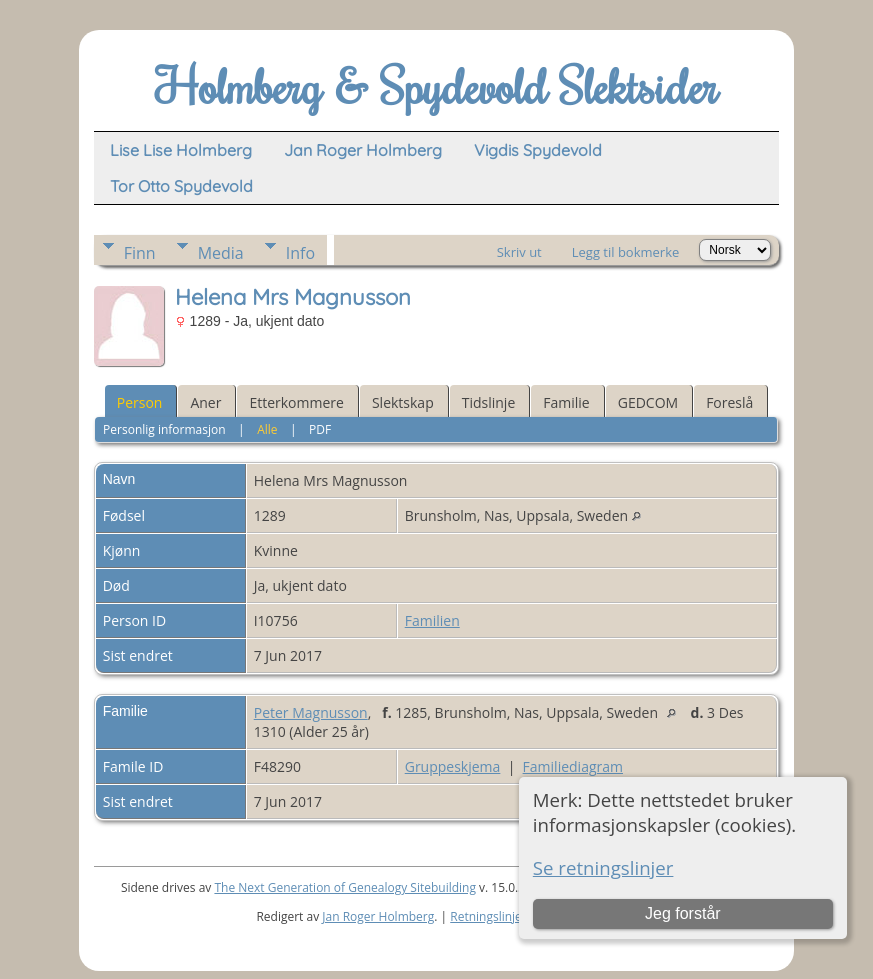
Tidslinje (489, 402)
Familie (566, 402)
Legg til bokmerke (626, 252)
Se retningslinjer (603, 867)
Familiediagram (573, 766)
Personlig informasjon (164, 429)
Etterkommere (296, 402)
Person (140, 402)
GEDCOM (648, 402)
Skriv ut (519, 252)
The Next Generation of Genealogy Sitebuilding (345, 887)
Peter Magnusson (311, 712)
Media (221, 253)
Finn (140, 253)
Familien (432, 620)
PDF (320, 429)
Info (300, 253)
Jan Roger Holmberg (378, 916)
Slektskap (403, 402)
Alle (267, 429)
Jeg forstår (683, 913)
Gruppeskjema (453, 766)
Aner (205, 402)
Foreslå (729, 402)
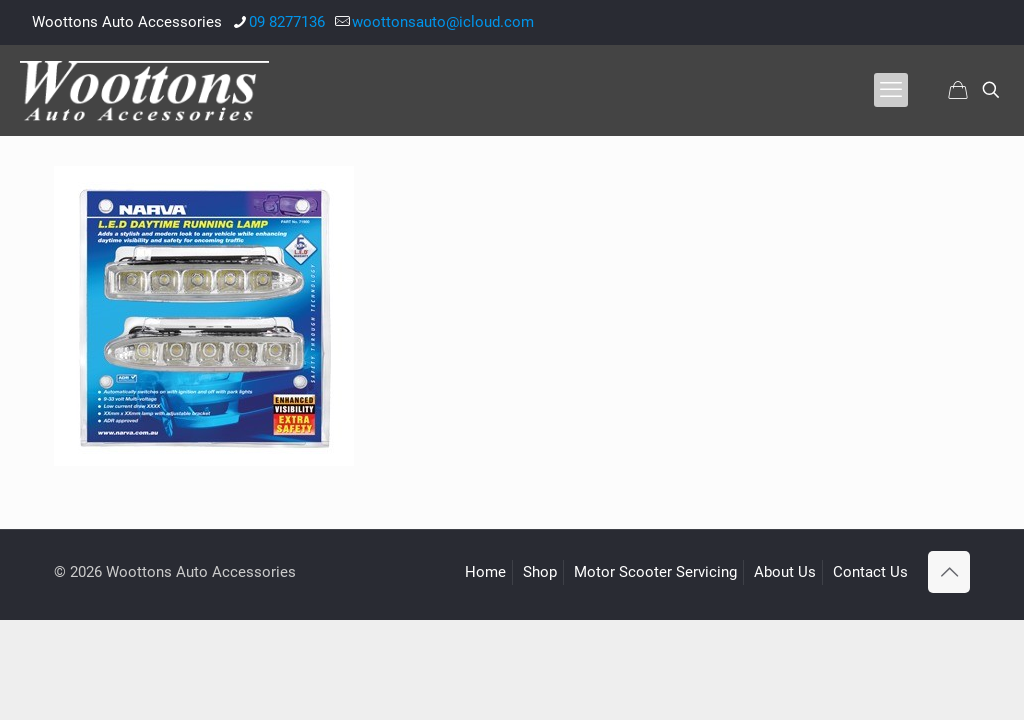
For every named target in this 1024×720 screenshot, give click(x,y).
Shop (540, 572)
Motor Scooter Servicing (655, 572)
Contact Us (870, 572)
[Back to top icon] (949, 572)
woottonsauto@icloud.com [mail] (443, 22)
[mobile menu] (891, 90)
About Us (785, 572)
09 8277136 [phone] (287, 22)
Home (485, 572)
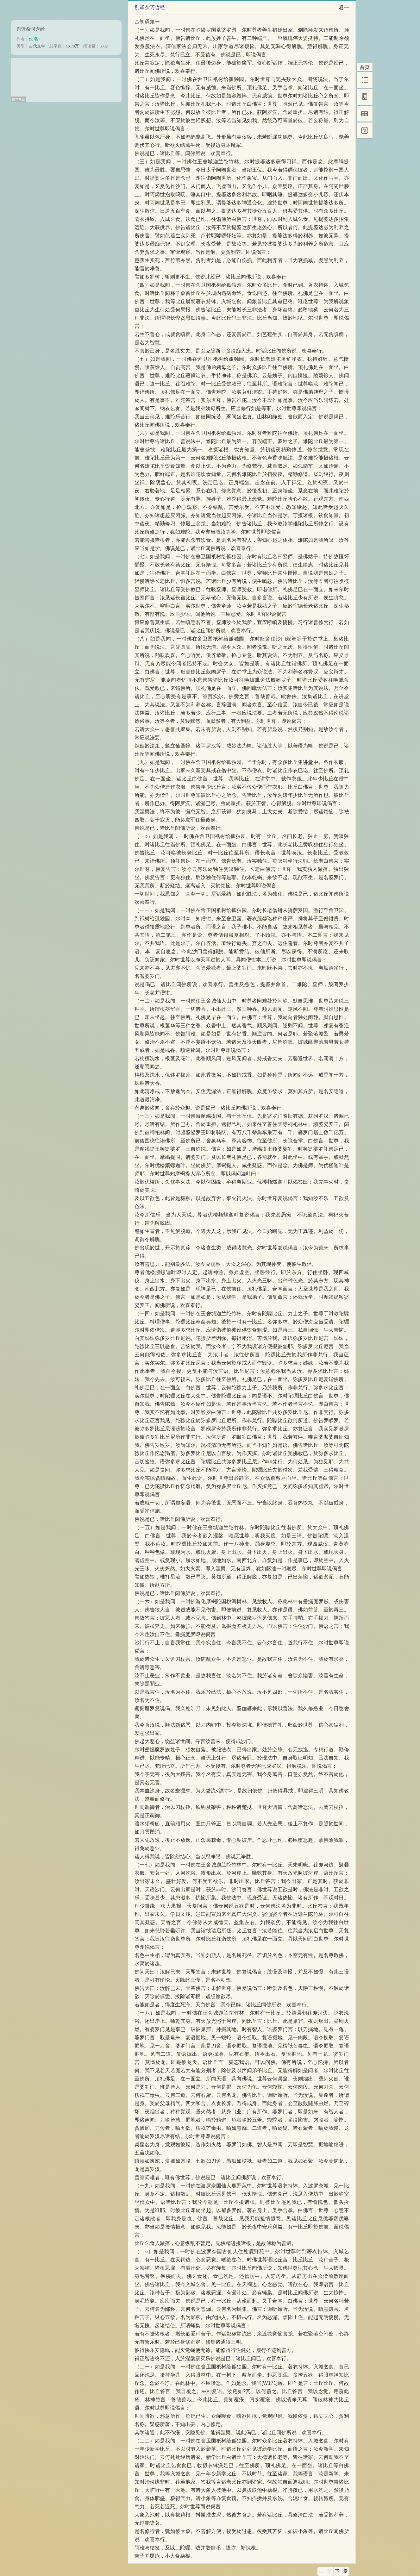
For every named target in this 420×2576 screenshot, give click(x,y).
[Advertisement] (66, 77)
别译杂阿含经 (30, 29)
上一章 (325, 2571)
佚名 (33, 38)
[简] (365, 130)
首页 (365, 67)
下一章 (341, 2571)
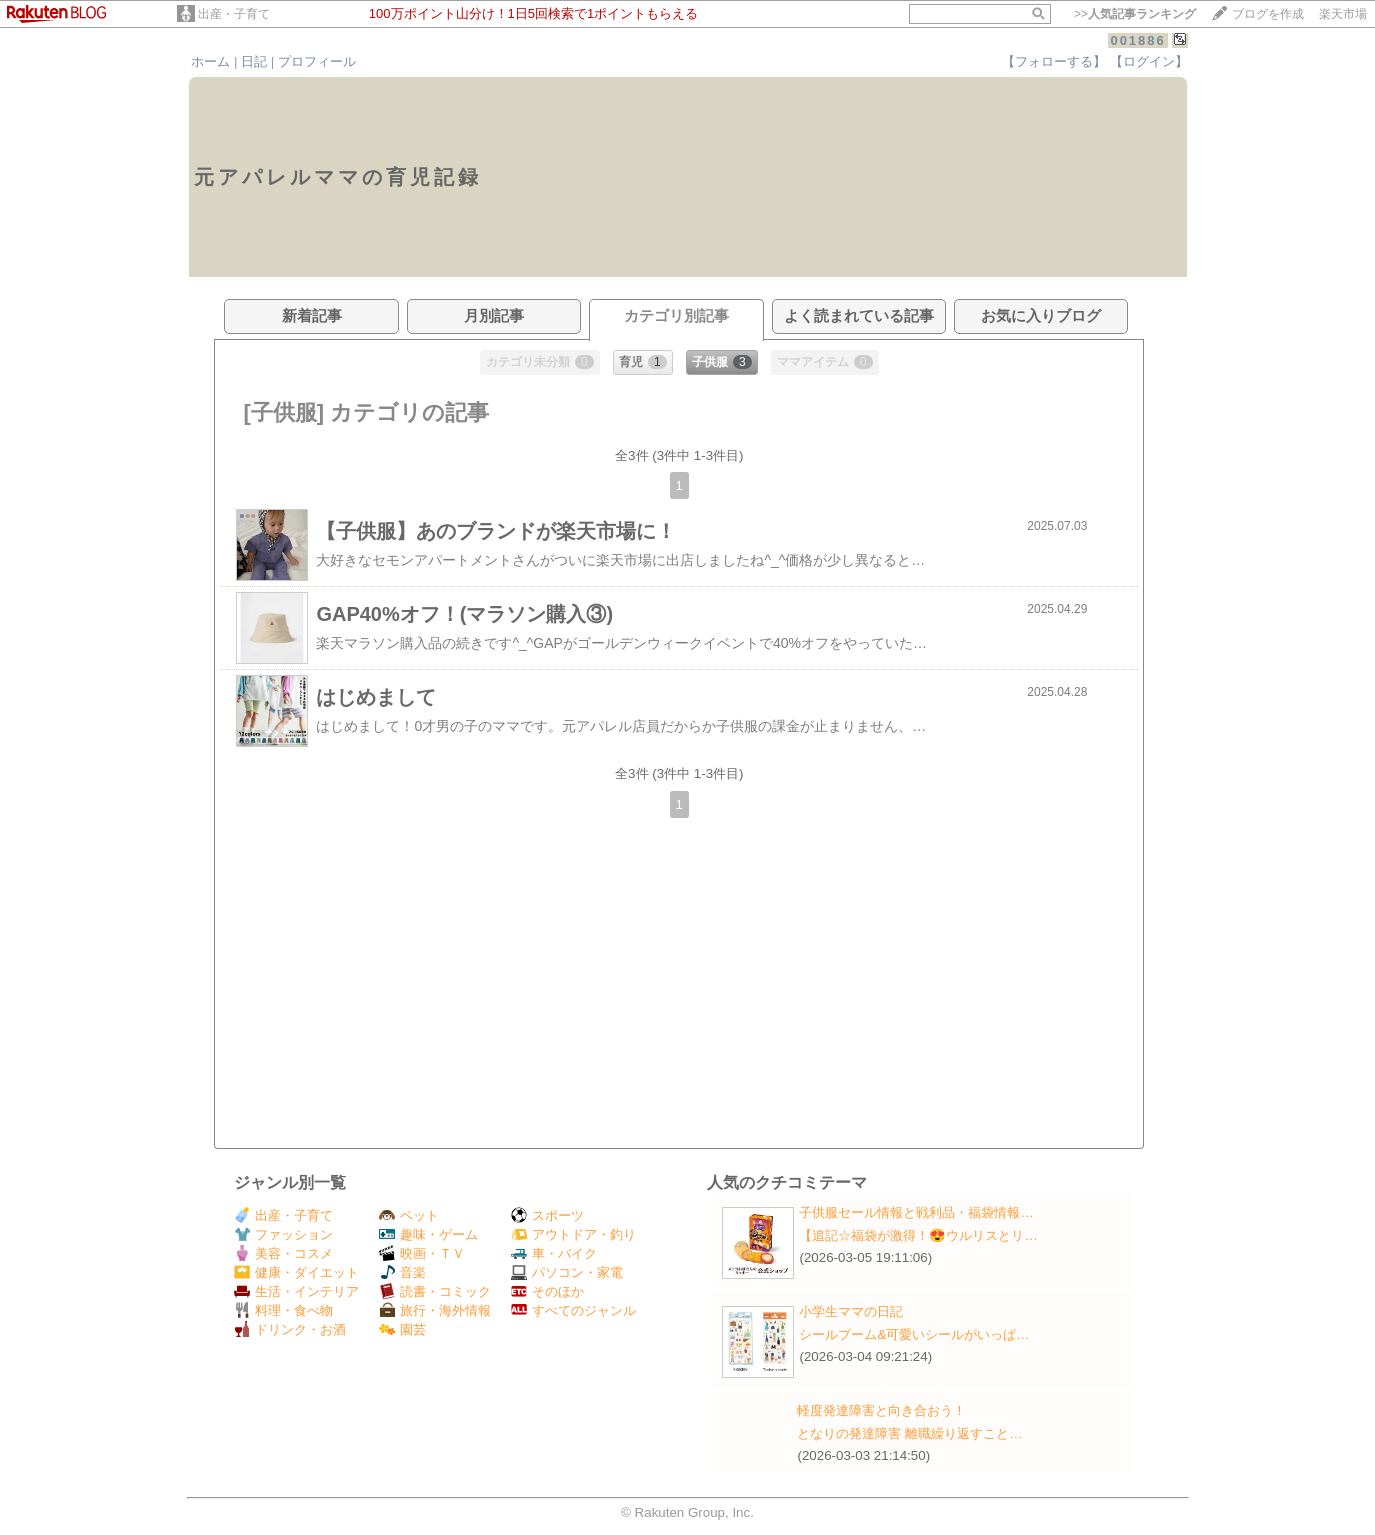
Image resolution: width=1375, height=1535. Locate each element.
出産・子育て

**EXERCISE DIRECTIONS**
Reproduce all of the data above with "Contact Us" renamed to "Get in Touch" and nothing else altered, omitting the pictures.

**TASK SOLUTION**
Tidslinje (489, 402)
Familie (566, 402)
Legg til bokmerke (626, 252)
Se retningslinjer (603, 867)
Familiediagram (573, 766)
Personlig informasjon (164, 429)
Etterkommere (296, 402)
Person (140, 402)
GEDCOM (648, 402)
Skriv ut (519, 252)
The Next Generation of Genealogy Sitebuilding (345, 887)
Peter Magnusson (311, 712)
Media (221, 253)
Finn (140, 253)
Familien (432, 620)
PDF (320, 429)
Info (300, 253)
Jan Roger Holmberg (378, 916)
Slektskap (403, 402)
Alle (267, 429)
Jeg forstår (683, 913)
Gruppeskjema (453, 766)
Aner (205, 402)
Foreslå (729, 402)
For every named target in this 1024×720 screenshot, give click(x,y).
Shop (540, 572)
Motor Scooter Servicing (655, 572)
Get in Touch (870, 572)
[Back to top icon] (949, 572)
woottonsauto@icloud.com [mail] (443, 22)
[mobile menu] (891, 90)
About Us (785, 572)
09 8277136 [phone] (287, 22)
Home (485, 572)
For every named target in this 420×2576 screenshot, give click(x,y).
[Advertisement] (66, 77)
别译杂阿含经 (30, 29)
上一章 (325, 2571)
佚名 (33, 38)
[简] (365, 130)
首页 (365, 67)
下一章 (341, 2571)
Image resolution: width=1375, height=1535. Locate each element.
出産・子育て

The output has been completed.